普安安的声音很大,我想着白缇同学会不会抬头看我一眼,就假装低头看书,然后把视线转向白缇同学的座位。可白缇同学只是认真盯着今天上午数学老师递给她的那本习题集,边看边在草稿纸上写着什么。
我起身时,故意把椅子拉得很响,意图引起白缇同学的注意,可她还是一直没抬头,我只好怏怏不乐地朝教室前门走去。
当走到教室前门时,我假装不经意地回头看了自己的座位一眼,顺道瞄了瞄白缇同学,她还是正襟危坐在课桌旁研究着那些数学题。
我看了看球场上骚动的人群,又看了看教室里安静做题的白缇同学,我突然觉得她离我很远,很遥远。
“奕枫,你站在这儿干嘛呢?”,方龄龄跑到我前面冲着我笑,然后又转头看了看我们班教室,“奕枫,她都给常乐递水了,你还不死心?”,方龄龄见我没吭声,又接着说道:“我还以为她有多清高呢,最后还不是跟常乐好,哼。”
我瞪了方龄龄一眼,因为方龄龄那样说白缇同学让我很不舒服,我想辩驳什么,但又不知道该说什么。

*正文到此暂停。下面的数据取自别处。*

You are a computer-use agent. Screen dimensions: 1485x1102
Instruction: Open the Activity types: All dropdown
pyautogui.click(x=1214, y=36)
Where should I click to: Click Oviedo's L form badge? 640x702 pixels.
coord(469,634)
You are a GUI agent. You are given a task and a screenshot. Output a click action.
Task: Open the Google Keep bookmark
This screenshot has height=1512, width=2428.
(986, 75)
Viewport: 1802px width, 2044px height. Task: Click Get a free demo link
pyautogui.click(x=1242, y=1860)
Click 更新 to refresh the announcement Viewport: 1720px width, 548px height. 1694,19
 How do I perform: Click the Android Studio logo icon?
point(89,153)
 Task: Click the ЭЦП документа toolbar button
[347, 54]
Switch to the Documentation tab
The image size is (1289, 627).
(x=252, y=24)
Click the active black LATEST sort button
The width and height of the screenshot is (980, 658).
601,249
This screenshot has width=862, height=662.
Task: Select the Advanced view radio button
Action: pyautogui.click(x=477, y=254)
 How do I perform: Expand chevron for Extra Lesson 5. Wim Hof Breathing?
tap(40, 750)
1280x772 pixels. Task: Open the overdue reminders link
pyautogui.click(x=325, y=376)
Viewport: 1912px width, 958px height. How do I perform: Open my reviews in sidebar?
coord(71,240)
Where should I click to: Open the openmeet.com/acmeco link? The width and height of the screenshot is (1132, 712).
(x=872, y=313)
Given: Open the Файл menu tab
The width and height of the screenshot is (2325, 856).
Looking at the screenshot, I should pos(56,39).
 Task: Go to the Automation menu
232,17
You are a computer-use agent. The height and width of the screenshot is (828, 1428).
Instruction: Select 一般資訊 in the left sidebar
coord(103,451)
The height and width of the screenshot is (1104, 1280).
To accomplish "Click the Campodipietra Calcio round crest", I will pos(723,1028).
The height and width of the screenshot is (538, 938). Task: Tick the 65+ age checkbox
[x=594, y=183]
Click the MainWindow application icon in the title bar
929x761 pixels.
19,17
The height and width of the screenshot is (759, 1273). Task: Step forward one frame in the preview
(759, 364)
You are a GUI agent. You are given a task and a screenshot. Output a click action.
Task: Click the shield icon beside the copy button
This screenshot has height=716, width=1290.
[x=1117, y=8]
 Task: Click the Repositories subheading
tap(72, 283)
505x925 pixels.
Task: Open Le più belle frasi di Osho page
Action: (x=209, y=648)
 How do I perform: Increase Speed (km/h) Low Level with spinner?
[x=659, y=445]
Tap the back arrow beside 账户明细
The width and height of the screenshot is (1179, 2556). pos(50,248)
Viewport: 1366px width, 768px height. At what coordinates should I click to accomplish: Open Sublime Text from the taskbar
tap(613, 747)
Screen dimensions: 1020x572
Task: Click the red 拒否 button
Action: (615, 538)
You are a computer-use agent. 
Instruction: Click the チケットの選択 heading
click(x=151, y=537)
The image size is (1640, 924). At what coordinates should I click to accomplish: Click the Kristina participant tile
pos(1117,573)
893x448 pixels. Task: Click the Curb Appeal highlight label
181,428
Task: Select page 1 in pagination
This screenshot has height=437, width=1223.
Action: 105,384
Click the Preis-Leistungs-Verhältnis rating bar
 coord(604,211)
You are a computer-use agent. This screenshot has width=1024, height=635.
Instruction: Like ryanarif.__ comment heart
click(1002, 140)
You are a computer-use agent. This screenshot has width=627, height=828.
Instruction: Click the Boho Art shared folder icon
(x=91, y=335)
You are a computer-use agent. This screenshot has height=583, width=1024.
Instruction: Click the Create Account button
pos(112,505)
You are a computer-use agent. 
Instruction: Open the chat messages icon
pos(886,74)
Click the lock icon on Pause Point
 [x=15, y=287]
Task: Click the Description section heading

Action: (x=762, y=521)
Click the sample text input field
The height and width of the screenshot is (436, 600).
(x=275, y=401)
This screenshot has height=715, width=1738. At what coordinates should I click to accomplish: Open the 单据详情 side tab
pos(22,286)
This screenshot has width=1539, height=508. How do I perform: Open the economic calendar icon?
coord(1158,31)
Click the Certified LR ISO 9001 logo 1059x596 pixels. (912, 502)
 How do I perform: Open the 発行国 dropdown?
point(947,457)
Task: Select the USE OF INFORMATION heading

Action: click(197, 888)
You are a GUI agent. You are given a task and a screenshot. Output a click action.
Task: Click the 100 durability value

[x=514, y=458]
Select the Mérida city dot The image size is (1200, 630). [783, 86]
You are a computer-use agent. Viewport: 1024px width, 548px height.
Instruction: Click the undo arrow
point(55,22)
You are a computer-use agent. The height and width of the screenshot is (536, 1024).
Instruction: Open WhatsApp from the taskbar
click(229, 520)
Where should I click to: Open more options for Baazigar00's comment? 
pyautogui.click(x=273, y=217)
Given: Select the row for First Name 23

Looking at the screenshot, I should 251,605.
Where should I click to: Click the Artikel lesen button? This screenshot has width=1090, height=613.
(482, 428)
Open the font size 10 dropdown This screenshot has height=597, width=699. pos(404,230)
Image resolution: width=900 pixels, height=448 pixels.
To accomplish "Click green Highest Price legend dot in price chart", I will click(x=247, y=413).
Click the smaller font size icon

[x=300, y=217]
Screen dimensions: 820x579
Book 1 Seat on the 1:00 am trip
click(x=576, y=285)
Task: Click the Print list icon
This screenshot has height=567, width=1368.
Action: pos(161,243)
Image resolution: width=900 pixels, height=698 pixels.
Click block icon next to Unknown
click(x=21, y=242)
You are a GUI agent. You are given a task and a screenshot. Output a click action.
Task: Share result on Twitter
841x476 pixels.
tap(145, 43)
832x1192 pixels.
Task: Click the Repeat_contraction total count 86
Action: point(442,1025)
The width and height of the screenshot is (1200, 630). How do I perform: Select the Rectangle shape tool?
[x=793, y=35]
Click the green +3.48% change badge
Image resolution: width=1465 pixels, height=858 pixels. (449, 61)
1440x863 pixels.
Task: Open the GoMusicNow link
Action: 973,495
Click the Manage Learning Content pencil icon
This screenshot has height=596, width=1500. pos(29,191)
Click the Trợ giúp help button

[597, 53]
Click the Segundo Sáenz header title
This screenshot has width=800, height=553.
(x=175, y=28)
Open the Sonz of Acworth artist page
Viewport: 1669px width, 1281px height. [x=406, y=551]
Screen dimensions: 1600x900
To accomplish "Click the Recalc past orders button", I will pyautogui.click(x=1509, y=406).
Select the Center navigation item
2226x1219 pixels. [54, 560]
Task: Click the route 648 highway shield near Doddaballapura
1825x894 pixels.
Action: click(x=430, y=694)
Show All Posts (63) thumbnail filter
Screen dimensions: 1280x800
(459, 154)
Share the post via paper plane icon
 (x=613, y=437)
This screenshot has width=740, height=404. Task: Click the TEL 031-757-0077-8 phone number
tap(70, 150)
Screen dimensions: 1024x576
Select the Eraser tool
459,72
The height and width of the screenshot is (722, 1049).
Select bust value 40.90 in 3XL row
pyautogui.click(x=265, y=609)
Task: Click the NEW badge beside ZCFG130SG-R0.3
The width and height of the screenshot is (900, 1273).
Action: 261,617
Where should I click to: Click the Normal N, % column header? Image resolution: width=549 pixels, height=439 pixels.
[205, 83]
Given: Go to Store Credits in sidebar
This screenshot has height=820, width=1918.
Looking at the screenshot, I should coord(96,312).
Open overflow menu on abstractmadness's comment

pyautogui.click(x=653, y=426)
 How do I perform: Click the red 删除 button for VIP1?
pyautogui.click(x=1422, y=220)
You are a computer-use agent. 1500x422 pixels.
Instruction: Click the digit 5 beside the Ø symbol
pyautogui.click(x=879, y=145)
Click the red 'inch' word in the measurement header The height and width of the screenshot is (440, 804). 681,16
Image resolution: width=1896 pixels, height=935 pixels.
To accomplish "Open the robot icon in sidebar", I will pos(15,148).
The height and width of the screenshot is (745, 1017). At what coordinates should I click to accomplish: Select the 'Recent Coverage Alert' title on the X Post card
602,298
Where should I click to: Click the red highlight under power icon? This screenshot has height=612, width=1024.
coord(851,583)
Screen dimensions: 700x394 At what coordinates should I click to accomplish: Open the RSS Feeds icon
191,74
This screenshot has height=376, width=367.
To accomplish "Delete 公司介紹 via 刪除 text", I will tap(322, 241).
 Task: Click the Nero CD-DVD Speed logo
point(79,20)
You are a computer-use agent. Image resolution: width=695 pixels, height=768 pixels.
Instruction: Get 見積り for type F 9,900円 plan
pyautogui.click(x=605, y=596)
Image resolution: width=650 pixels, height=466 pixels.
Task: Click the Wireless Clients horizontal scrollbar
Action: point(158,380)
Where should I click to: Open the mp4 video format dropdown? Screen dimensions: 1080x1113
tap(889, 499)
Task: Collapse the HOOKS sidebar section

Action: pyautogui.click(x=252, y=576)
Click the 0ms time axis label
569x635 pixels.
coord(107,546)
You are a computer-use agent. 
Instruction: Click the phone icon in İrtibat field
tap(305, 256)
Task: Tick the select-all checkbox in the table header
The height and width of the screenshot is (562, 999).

“楚奕枫,快点,就差你了。”,高以翔把球传给马小磊。
“我没打算上场。”,我边说边坐在球场上,然后漠然地盯着小教学楼后面的树林。
“你这人怎么这样啊……”,高以翔估计很生气,“行,张军军,你替楚奕枫,快点,要开始比赛了。”
“呦,方龄龄,你也在这儿啊?”,二哥坐到我旁边,然后抬脚踢了我一下,“你怎么不上场啊?”
我没理二哥,继续盯着远处密密麻麻的树林发呆。
这两天,我一直在想白缇同学为什么不来看常乐比赛。如果白缇同学真给常乐回信的话,她应该来看常乐比赛才对,可她却只是淡然地在教室做题。
会不会是常乐骗我呢?
这可能吗?
可是,白缇同学昨天确实给常乐递水了,如果她没答应常乐的话,她为什么要给常乐递水呢?
我想不明白,我想不通,无论如何也想不通。
在接下来三天的比赛中,白缇同学再也没来看过一场比赛,我也没再打过一场比赛。
我每天都假装很开心地和方龄龄说说笑笑,假装得连我都觉得自己真的很开心一样。老肥和二哥还是一如既往地劝我找白缇同学问清楚,只是,我觉得没必要了。
星期二,全县初中生数学竞赛前一天,午休前。
“奕枫,好学生明天要参加数学竞赛了。等明天呀,我和小蕾同学去找她,就说等她拿了第一名我们请她吃宵夜,到时候啊,你趁机问一下她。”,二哥踢了我一脚,然后转身走向他们宿舍。
“奕枫,你还是别硬撑了,先问清楚再说吧。”,老肥叹了一口气,然后背着手大口喘着气朝着四楼爬去。
我虽然一直都是冷着脸没说话,但内心深处却高兴得不得了,因为我终于有个台阶可以下了。